Work order: Reproduce exactly the lines below, starting at the line that contains "Viewport: 1080px width, 2408px height." and ending with the last line of the records, both included; leave out any pictures.

Listed entries:
◇ ◇ ◇ ◇ ◇ ◇ ◇
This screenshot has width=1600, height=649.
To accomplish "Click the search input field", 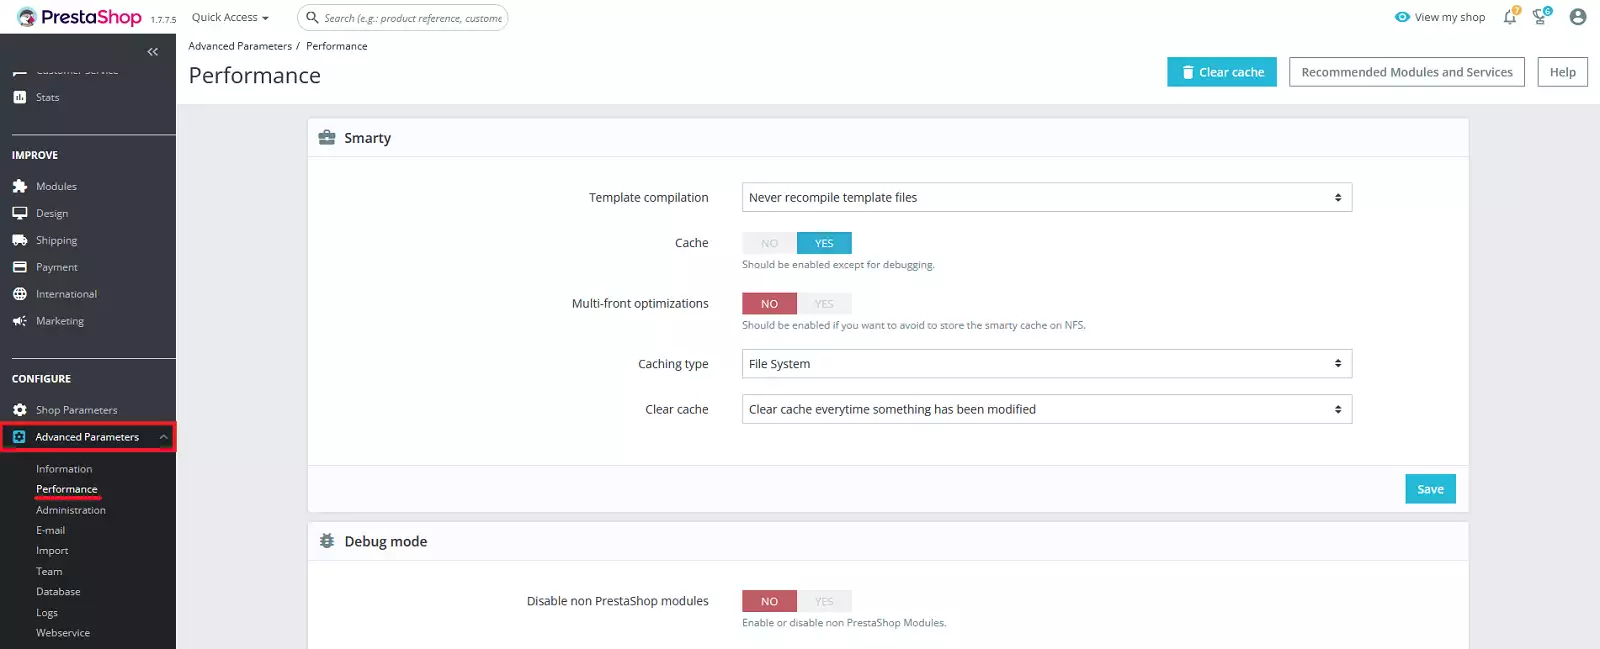I will pyautogui.click(x=412, y=18).
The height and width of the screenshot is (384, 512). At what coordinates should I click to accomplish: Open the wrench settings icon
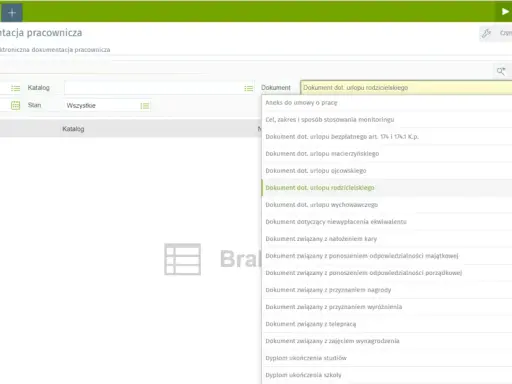(486, 33)
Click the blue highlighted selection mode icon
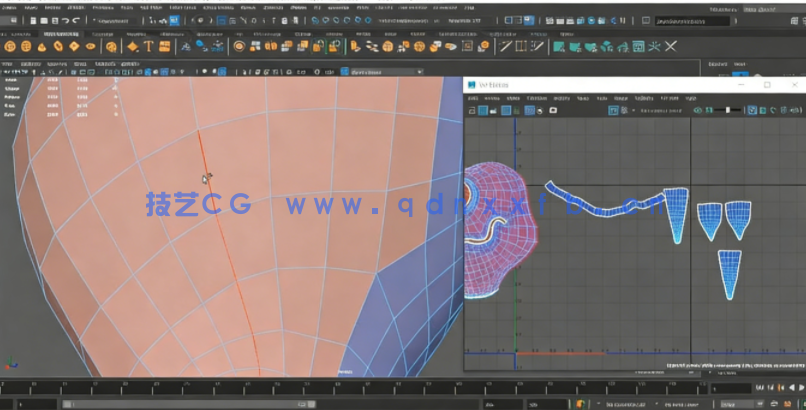The height and width of the screenshot is (410, 806). pyautogui.click(x=173, y=21)
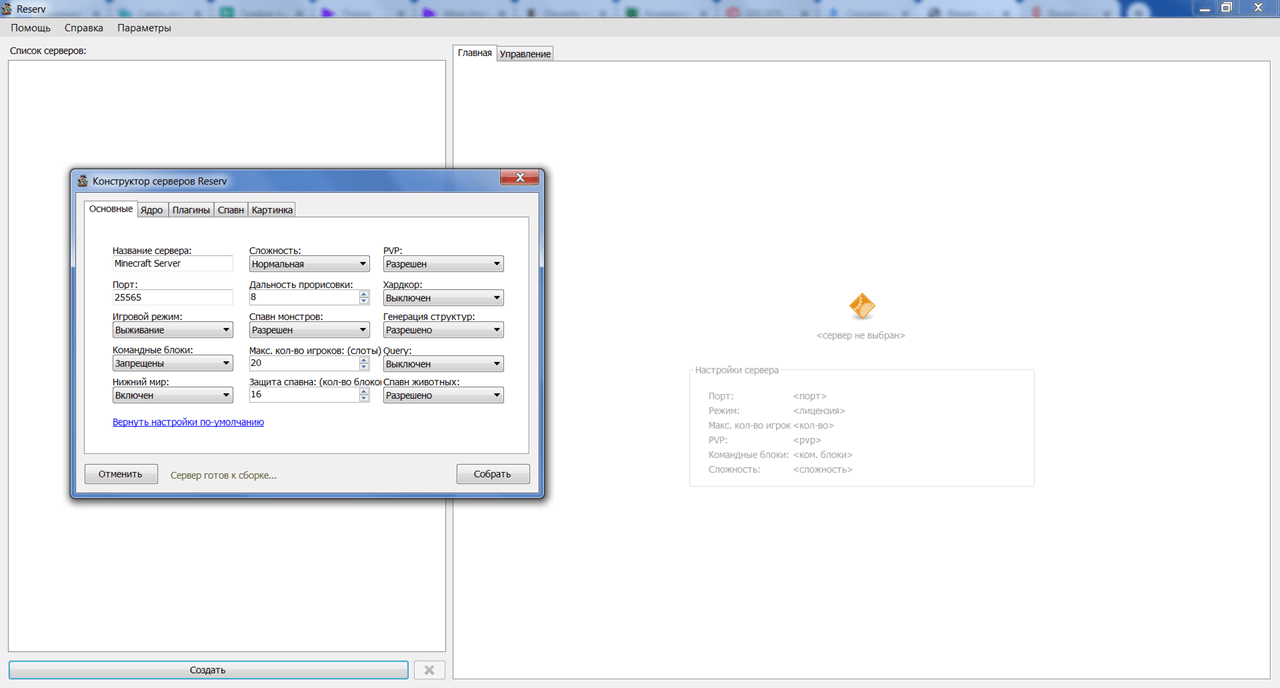1280x688 pixels.
Task: Close the Конструктор серверов dialog
Action: tap(520, 178)
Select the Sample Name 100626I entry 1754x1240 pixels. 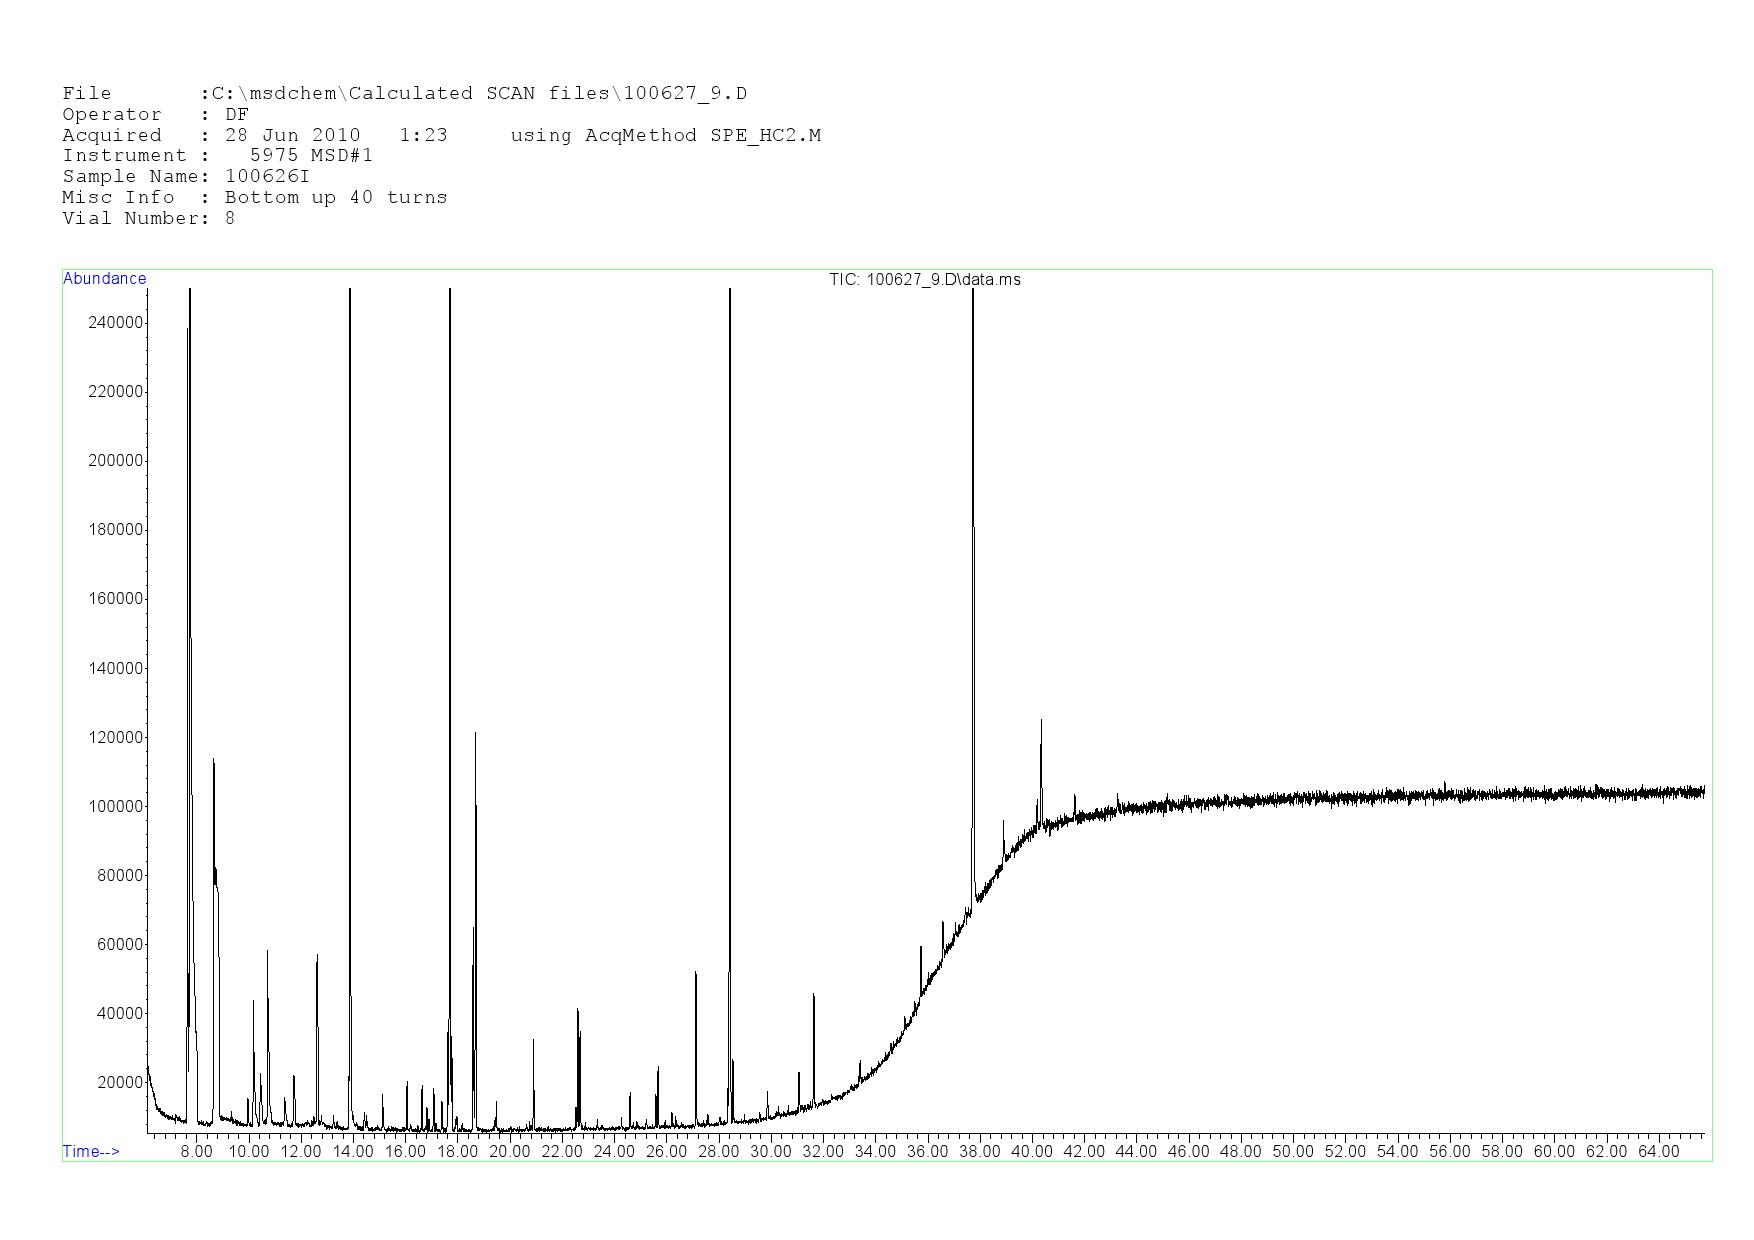tap(186, 177)
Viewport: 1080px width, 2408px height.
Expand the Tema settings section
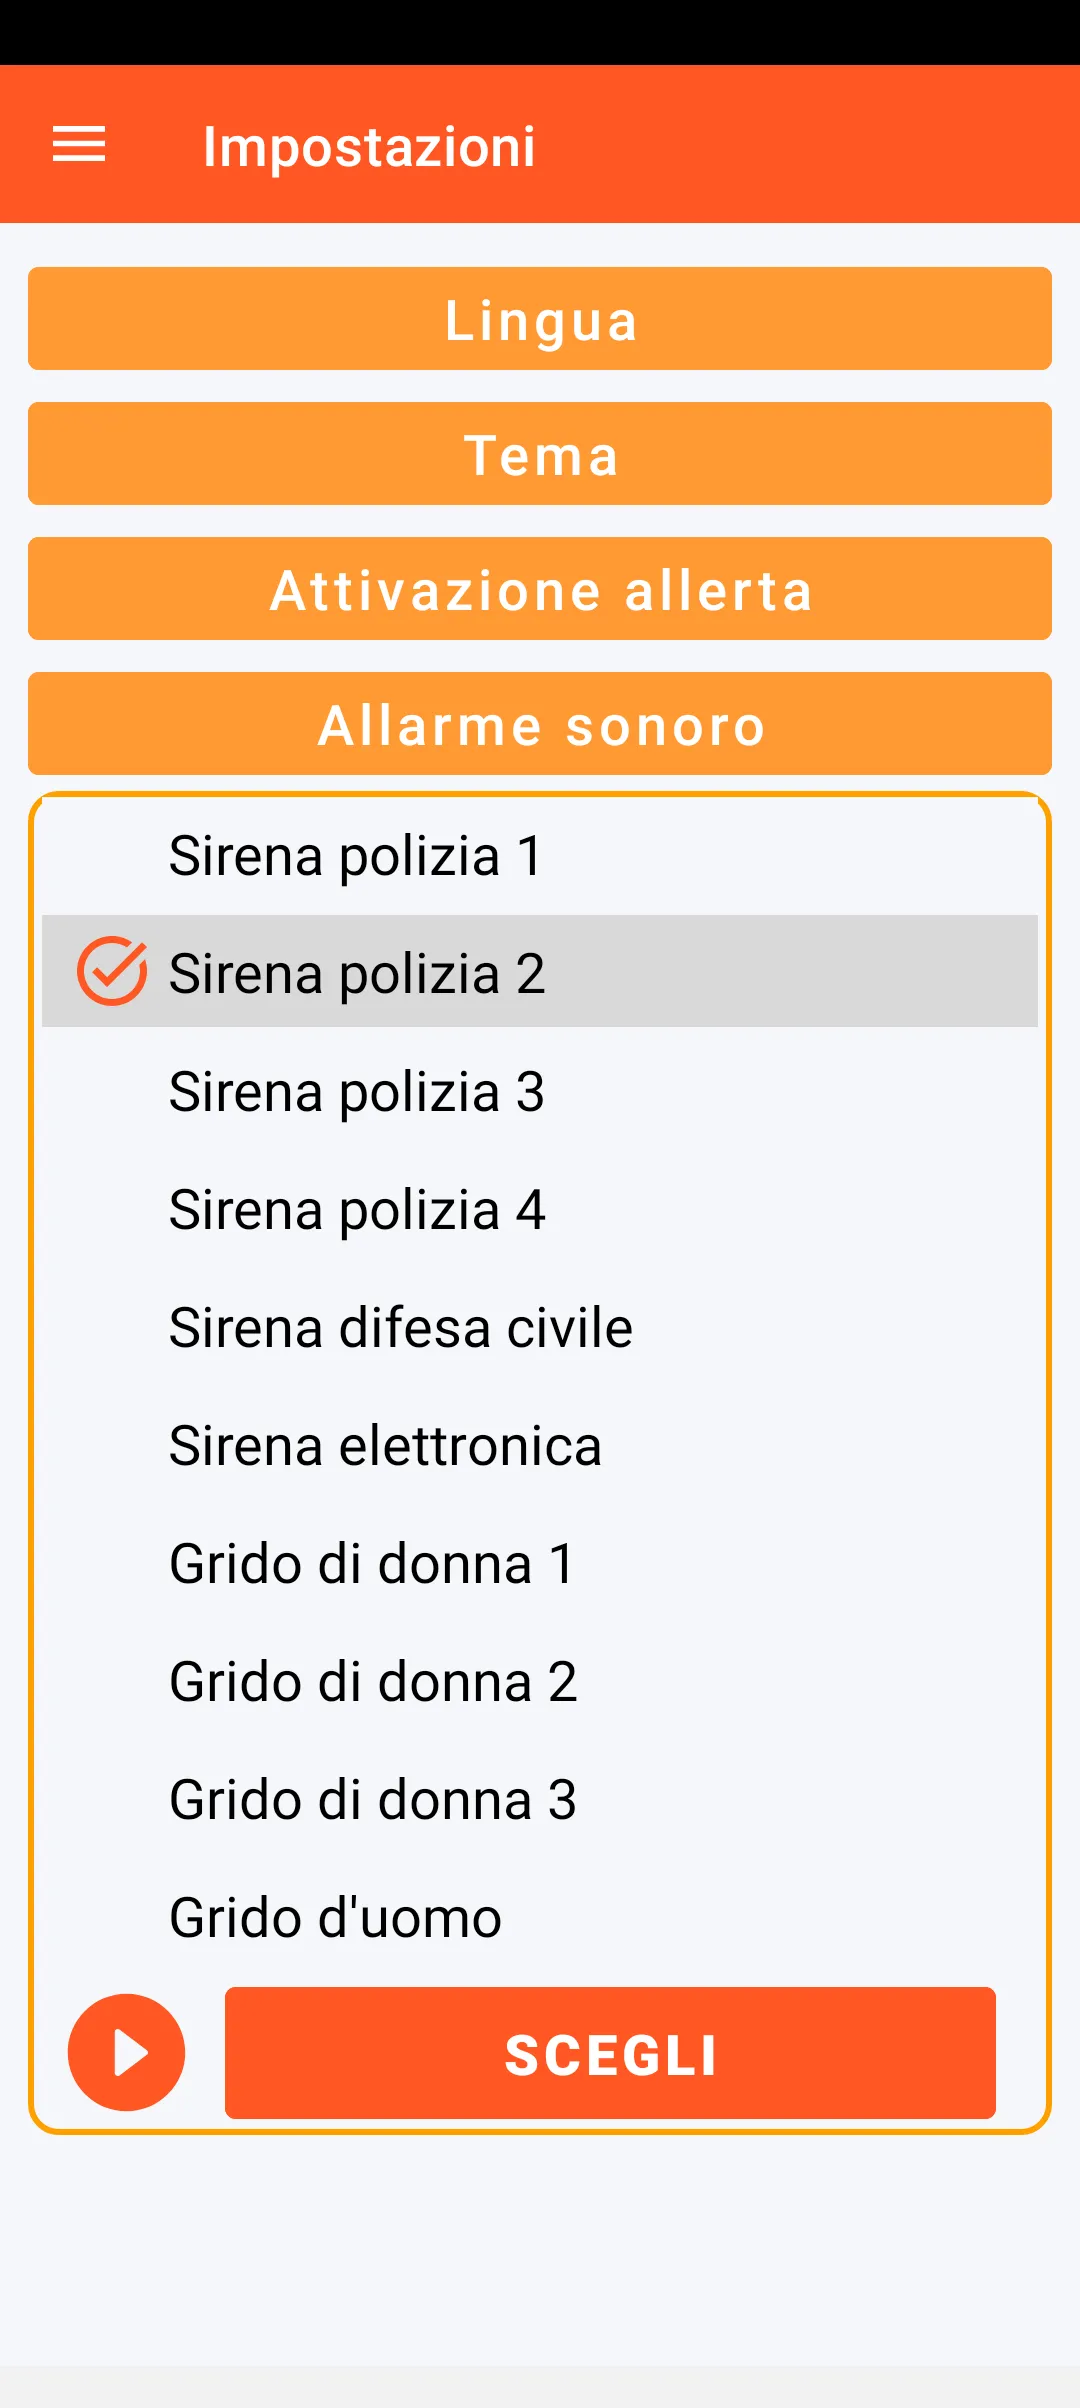tap(540, 454)
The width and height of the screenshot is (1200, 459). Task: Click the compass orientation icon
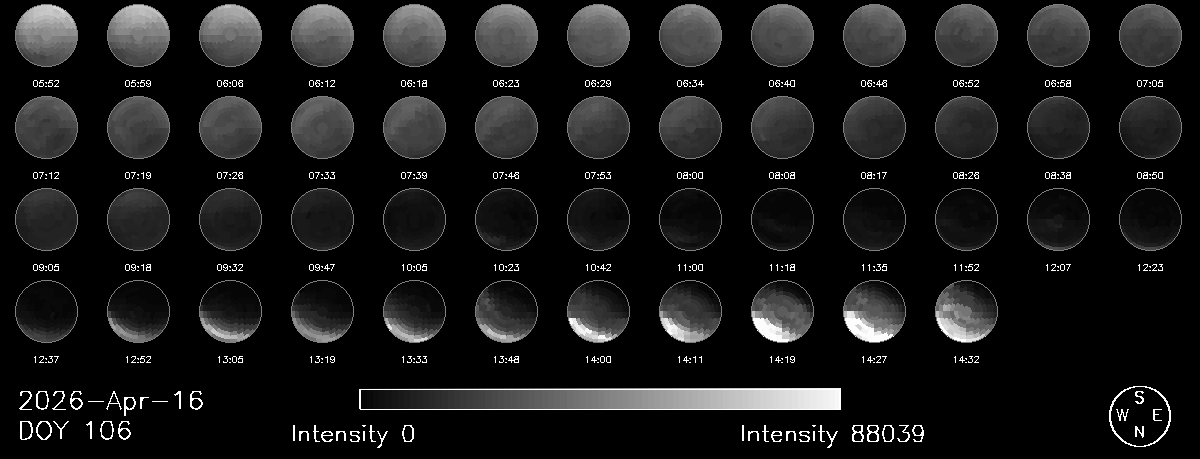pos(1139,415)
◇ ◇ ◇ ◇ ◇ ◇ ◇
Task result:
Viewport: 1080px width, 2408px height.
Expand the Tema settings section
tap(540, 454)
The width and height of the screenshot is (1200, 459). Task: Click the compass orientation icon
pos(1139,415)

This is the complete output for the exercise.